Yes. Most collections have their Trad. Chinese and Simp. Chinese.

**I don't understand 'displayer', please define it. Thanks


----------



## silverblackened (Sep 25, 2007)

"Displayer" is the plastic box-thing with holes in which all the products in a collection are well, displayed when the collection is launched! You know, the black base with the lipsticks/paint pots/eyeshadows/etc. on the counter or stand with the cardboard promo pic behind the products?
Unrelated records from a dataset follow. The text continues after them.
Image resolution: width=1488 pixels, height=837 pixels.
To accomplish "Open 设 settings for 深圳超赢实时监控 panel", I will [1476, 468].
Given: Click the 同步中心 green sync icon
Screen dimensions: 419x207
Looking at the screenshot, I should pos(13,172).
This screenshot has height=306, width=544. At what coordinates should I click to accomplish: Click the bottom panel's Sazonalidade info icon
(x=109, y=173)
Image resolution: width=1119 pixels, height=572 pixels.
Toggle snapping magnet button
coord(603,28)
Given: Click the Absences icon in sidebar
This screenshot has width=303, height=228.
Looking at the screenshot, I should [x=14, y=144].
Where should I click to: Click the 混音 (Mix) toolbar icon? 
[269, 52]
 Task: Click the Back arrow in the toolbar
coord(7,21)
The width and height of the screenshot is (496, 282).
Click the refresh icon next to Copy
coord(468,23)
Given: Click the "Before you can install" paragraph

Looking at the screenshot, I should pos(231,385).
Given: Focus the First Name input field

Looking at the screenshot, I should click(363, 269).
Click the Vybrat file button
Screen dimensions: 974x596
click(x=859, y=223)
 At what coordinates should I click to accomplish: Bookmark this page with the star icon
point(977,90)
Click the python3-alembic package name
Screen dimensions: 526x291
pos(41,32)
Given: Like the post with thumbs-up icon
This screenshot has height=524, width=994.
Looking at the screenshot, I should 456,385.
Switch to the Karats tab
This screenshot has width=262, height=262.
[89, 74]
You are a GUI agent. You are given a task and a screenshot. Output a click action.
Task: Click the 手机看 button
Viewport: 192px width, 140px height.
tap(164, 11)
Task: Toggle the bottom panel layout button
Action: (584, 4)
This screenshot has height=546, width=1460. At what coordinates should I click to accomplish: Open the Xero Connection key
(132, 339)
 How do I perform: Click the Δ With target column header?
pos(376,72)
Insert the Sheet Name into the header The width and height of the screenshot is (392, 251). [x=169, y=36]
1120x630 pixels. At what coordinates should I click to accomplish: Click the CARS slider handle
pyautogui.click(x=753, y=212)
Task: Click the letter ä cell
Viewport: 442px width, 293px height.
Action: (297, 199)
I personally love the Chinese names for the collections - who needs an awkward name like "Painterly"? LOL.


----------



## Risser (Oct 15, 2007)

Quote:

   Originally Posted by *oddinary* 

 
_Wow, they have Chinese names for the collections? We don't even have that! Haha! Are they printed on the displayer?_

 
No, but they are printed on promo cards.


----------



## 101mynxes (Jan 13, 2008)

Hi Risser - A big thank you for keeping this thread updated! 
	

	
	
		
		

		
		
	


	



I just moved to Hsinchu recently so this really helps me decide when I *must* make a trip to town to check out new collections




I'm so looking forward to N Color!


----------



## ShuGirl (May 22, 2008)

Just an update to this post, Naughty Nauticals is now out and Neo Scifi is soon to be out.


----------



## PinK_VatrA (Jul 22, 2008)

Thanks so much for the info. I'm going to Taipei next month, and it's so nice to know that MAC Store in Taipei carried a lot of new collections!


----------



## evz88 (Sep 3, 2008)

I was just wondering, how much is the *#187 brush* and *fix+* in Taiwan? I live in New Zealand where MAC is crazy expensive 
	

	
	
		
		

		
		
	


	




 I'll be going to Taiwan soon for a holiday so just wondering how the prices would compare to NZ. Thanks!


----------



## ShuGirl (Sep 11, 2008)

Quote:

   Originally Posted by *evz88* 

 
_I was just wondering, how much is the *#187 brush* and *fix+* in Taiwan? I live in New Zealand where MAC is crazy expensive 
	

	
	
		
		

		
		
	


	




 I'll be going to Taiwan soon for a holiday so just wondering how the prices would compare to NZ. Thanks!_

 
I'm not sure about Fix+ but 187 IIRC is 1800 NTD. HTH!


----------



## eclectic.satire (Jan 24, 2009)

hi there,

does anyone know what's the latest update for MAC in Taiwan? My Boyfriend is back there for CNY and I am thinking of asking him to get some stuff for me. TIA!


----------



## ambidextrous (Feb 8, 2009)

I'm flying to Taipei on thursday... Does B2M exist in Taiwan? Because Austria doesn't have back 2 MAC X_X so I'm taking my empties back if it works lol


----------